▸ Data
- Opening Delimiter -

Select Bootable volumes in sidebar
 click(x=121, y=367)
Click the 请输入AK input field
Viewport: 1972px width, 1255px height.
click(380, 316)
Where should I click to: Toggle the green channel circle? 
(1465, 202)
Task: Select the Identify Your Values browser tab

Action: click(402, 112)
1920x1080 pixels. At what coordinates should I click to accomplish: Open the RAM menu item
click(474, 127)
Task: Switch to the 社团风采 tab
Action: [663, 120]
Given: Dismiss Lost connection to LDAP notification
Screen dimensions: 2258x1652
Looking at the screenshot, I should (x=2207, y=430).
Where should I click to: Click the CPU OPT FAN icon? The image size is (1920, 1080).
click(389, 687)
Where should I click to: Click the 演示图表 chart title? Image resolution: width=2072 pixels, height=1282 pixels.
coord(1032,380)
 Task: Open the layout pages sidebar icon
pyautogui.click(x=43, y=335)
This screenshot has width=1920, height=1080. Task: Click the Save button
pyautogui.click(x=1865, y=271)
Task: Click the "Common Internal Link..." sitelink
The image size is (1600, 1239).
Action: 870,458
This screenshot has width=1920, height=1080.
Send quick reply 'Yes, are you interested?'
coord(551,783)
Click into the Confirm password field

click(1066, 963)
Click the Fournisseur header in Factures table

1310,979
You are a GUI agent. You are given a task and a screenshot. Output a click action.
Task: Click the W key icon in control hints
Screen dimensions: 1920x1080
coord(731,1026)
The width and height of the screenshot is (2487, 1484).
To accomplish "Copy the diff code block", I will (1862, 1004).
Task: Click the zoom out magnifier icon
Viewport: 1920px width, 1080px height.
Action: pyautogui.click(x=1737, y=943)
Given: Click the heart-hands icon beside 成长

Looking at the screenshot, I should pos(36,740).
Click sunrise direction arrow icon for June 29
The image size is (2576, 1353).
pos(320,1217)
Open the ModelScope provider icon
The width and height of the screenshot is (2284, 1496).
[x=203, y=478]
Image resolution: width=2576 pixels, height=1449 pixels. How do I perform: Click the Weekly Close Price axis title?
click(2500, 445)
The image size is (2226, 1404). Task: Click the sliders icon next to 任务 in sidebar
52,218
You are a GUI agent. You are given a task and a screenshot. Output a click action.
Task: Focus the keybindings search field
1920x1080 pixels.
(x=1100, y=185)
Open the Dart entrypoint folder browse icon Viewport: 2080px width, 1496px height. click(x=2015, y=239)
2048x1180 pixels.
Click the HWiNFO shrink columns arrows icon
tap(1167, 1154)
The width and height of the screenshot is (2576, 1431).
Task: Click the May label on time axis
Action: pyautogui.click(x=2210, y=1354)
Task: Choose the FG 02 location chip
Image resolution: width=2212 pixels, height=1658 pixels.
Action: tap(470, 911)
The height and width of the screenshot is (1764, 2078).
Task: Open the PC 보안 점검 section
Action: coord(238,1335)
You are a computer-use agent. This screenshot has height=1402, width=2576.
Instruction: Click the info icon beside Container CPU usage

- Closing Delimiter -

▸ What to work on
The answer must reproduce all of the entries exactly.

▸ Answer area
Select Bootable volumes in sidebar
 click(x=121, y=367)
Click the 请输入AK input field
Viewport: 1972px width, 1255px height.
click(380, 316)
Where should I click to: Toggle the green channel circle? 
(1465, 202)
Task: Select the Identify Your Values browser tab

Action: click(402, 112)
1920x1080 pixels. At what coordinates should I click to accomplish: Open the RAM menu item
click(474, 127)
Task: Switch to the 社团风采 tab
Action: [663, 120]
Given: Dismiss Lost connection to LDAP notification
Screen dimensions: 2258x1652
Looking at the screenshot, I should (x=2207, y=430).
Where should I click to: Click the CPU OPT FAN icon? The image size is (1920, 1080).
click(389, 687)
Where should I click to: Click the 演示图表 chart title? Image resolution: width=2072 pixels, height=1282 pixels.
coord(1032,380)
 Task: Open the layout pages sidebar icon
pyautogui.click(x=43, y=335)
This screenshot has width=1920, height=1080. Task: Click the Save button
pyautogui.click(x=1865, y=271)
Task: Click the "Common Internal Link..." sitelink
The image size is (1600, 1239).
Action: 870,458
This screenshot has width=1920, height=1080.
Send quick reply 'Yes, are you interested?'
coord(551,783)
Click into the Confirm password field

click(1066, 963)
Click the Fournisseur header in Factures table

1310,979
You are a GUI agent. You are given a task and a screenshot. Output a click action.
Task: Click the W key icon in control hints
Screen dimensions: 1920x1080
coord(731,1026)
The width and height of the screenshot is (2487, 1484).
To accomplish "Copy the diff code block", I will (1862, 1004).
Task: Click the zoom out magnifier icon
Viewport: 1920px width, 1080px height.
Action: pyautogui.click(x=1737, y=943)
Given: Click the heart-hands icon beside 成长

Looking at the screenshot, I should pos(36,740).
Click sunrise direction arrow icon for June 29
The image size is (2576, 1353).
pos(320,1217)
Open the ModelScope provider icon
The width and height of the screenshot is (2284, 1496).
[x=203, y=478]
Image resolution: width=2576 pixels, height=1449 pixels. How do I perform: Click the Weekly Close Price axis title?
click(2500, 445)
The image size is (2226, 1404). Task: Click the sliders icon next to 任务 in sidebar
52,218
You are a GUI agent. You are given a task and a screenshot. Output a click action.
Task: Focus the keybindings search field
1920x1080 pixels.
(x=1100, y=185)
Open the Dart entrypoint folder browse icon Viewport: 2080px width, 1496px height. click(x=2015, y=239)
2048x1180 pixels.
Click the HWiNFO shrink columns arrows icon
tap(1167, 1154)
The width and height of the screenshot is (2576, 1431).
Task: Click the May label on time axis
Action: pyautogui.click(x=2210, y=1354)
Task: Choose the FG 02 location chip
Image resolution: width=2212 pixels, height=1658 pixels.
Action: tap(470, 911)
The height and width of the screenshot is (1764, 2078).
Task: Open the PC 보안 점검 section
Action: coord(238,1335)
You are a computer-use agent. This screenshot has height=1402, width=2576.
Instruction: Click the info icon beside Container CPU usage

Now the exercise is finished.